§ Task to complete: Only the lines from the line containing "TPMS Plant Systems (1000, 2332)" to the end of the records, both included, belong in the answer, copied exactly.

Stored data entries
#####
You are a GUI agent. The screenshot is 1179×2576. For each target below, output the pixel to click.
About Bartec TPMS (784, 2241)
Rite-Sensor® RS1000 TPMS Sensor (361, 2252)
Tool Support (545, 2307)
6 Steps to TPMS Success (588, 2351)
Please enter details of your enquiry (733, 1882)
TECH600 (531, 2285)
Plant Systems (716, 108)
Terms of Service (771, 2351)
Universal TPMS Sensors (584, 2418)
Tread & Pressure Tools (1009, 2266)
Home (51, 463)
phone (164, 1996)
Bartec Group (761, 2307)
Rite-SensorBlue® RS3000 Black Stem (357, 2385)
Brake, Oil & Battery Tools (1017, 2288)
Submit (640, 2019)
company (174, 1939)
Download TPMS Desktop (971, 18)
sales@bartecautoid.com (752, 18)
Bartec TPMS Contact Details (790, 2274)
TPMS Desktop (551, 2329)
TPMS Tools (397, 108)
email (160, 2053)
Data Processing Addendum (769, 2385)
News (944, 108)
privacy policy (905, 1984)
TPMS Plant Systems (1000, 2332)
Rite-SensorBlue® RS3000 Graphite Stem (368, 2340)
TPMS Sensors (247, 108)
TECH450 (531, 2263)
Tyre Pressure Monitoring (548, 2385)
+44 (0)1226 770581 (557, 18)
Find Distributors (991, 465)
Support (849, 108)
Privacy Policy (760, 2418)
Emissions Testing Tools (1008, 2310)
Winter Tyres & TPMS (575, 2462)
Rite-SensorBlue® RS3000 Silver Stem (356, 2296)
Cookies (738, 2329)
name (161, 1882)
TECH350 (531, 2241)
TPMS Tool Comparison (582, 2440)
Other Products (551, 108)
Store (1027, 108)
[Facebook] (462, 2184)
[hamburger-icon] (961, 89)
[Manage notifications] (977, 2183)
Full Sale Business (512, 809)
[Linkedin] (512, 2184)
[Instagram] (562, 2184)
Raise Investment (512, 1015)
#####
§ Exercise response:
TPMS Plant Systems (1000, 2332)
Rite-SensorBlue® RS3000 Graphite Stem (368, 2340)
TPMS Sensors (247, 108)
TECH450 (531, 2263)
Tyre Pressure Monitoring (548, 2385)
+44 (0)1226 770581 (557, 18)
Find Distributors (991, 465)
Support (849, 108)
Privacy Policy (760, 2418)
Emissions Testing Tools (1008, 2310)
Winter Tyres & TPMS (575, 2462)
Rite-SensorBlue® RS3000 Silver Stem (356, 2296)
Cookies (738, 2329)
name (161, 1882)
TECH350 (531, 2241)
TPMS Tool Comparison (582, 2440)
Other Products (551, 108)
Store (1027, 108)
[Facebook] (462, 2184)
[hamburger-icon] (961, 89)
[Manage notifications] (977, 2183)
Full Sale Business (512, 809)
[Linkedin] (512, 2184)
[Instagram] (562, 2184)
Raise Investment (512, 1015)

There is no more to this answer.